:: INSTRUCTIONS TO FOLLOW ::
Locate every line in the items below that contains the word "Collapse" and copy each of those lines.

:: MATERIAL SUPPLIED ::
.....

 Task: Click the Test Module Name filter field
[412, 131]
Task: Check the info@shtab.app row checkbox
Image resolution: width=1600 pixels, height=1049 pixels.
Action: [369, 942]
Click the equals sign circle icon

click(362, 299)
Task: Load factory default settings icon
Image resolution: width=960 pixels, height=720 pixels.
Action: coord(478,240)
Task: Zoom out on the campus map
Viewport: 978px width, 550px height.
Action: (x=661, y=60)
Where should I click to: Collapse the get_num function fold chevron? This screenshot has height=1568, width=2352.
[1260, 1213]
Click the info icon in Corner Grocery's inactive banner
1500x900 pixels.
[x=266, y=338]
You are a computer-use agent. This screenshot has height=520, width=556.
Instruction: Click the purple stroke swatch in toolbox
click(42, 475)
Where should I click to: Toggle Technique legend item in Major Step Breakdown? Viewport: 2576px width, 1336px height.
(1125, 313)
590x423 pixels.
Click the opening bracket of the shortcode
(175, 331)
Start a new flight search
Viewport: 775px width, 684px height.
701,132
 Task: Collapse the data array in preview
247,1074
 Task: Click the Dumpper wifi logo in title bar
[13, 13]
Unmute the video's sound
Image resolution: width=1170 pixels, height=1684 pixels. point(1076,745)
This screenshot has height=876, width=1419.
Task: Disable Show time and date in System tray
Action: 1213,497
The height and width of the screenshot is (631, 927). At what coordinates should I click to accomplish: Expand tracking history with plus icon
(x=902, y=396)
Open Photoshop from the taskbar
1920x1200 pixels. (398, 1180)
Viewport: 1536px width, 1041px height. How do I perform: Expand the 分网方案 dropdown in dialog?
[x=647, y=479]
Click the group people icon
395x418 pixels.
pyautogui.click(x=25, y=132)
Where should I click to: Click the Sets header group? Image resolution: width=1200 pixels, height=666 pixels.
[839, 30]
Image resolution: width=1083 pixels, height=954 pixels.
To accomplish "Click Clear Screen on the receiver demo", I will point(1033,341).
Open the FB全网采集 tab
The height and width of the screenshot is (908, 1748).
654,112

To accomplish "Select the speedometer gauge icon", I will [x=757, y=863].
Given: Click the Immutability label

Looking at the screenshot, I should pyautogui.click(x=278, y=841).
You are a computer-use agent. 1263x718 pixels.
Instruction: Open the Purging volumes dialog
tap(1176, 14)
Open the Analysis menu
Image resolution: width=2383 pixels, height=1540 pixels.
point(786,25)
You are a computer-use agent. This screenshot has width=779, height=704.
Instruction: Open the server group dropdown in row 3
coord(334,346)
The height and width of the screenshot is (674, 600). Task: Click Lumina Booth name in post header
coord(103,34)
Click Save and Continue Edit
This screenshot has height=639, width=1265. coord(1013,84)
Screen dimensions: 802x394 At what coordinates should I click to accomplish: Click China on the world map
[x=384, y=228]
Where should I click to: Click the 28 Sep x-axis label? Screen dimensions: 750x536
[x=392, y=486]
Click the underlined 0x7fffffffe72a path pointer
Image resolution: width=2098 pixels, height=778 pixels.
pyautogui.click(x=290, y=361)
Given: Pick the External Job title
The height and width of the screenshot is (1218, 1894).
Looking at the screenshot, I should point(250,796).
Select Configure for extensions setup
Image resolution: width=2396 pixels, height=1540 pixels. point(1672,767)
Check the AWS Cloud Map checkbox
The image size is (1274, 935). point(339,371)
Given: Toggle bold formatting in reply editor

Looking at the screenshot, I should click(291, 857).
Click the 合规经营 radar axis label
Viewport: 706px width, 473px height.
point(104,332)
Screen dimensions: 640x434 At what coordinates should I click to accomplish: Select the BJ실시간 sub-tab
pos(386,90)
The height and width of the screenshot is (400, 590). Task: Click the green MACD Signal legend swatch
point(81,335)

.....

:: WRITTEN RESPONSE ::
Where should I click to: Collapse the get_num function fold chevron? This screenshot has height=1568, width=2352.
 Task: Collapse the data array in preview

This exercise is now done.